The Vice-Chairman of the museum, Fred Bell, said the U.S. Army Air Corps service-members first trained in an AT-6 Texan, the cockpit fits two, the pilot and the trainer.
Bell said, “So if they had a problem they can learn in that airplane with an instructor before they went and fight in there by themselves.”
Training pilots how to fly a war plane seems obvious but in the middle of war, details went out the window.

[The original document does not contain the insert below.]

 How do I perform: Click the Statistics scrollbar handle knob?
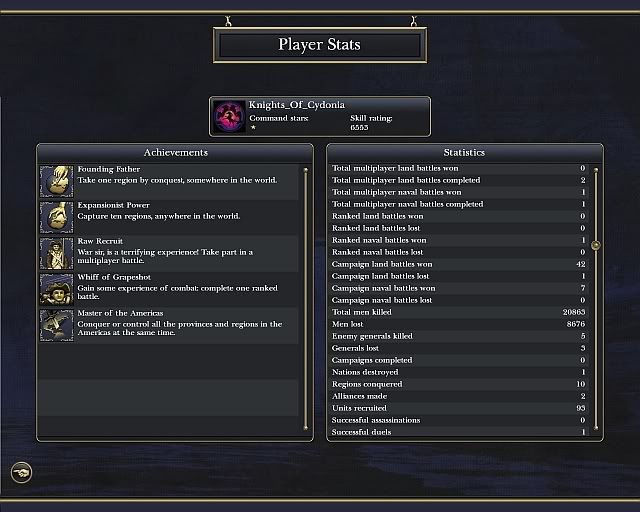(596, 245)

Bell said the lack of flight training by the Axis Powers was just one of the reasons to its eventual defeat.
Bell said, “And they send them right into combat and these pilots might only know straight level flight and so it was fatal.”
American Pilots spent 100 hours training inside an AT-6 Texan.
On this Saturday, visitors of the museum were able to take a closer look at the war plane and actually go inside the cockpit, Zane Hathaway and his little sister were one of the visitors who saw the inside of the plane, he said, “You could move it left and right to move the wings up and down.”
The plane inside the Palm Springs Air Museum still flies and even though the aircraft will not fly out of the hangar anytime soon, the curiosity to go inside a cockpit of a war plane from WWII goes beyond children.
James Stuck visited the museum from Orange County with his wife, he was one of many visitors to hop on the AT-6 Texan.
“It’s a different sensation to sit inside an older plane and look at what they were dealing with,” Stuck said. “How a plane worked back in that day compared to what we have today and it was just a nostalgic feeling.”
The staff of at the museum are happy to share the plane’s history with visitors, but most importantly they want to raise interest for a new generation of pilots.
Bell said, “We’re supporting the generations that built these airplanes, and remembering them, but also it’s about getting kids and young adults excited about careers in aviation.”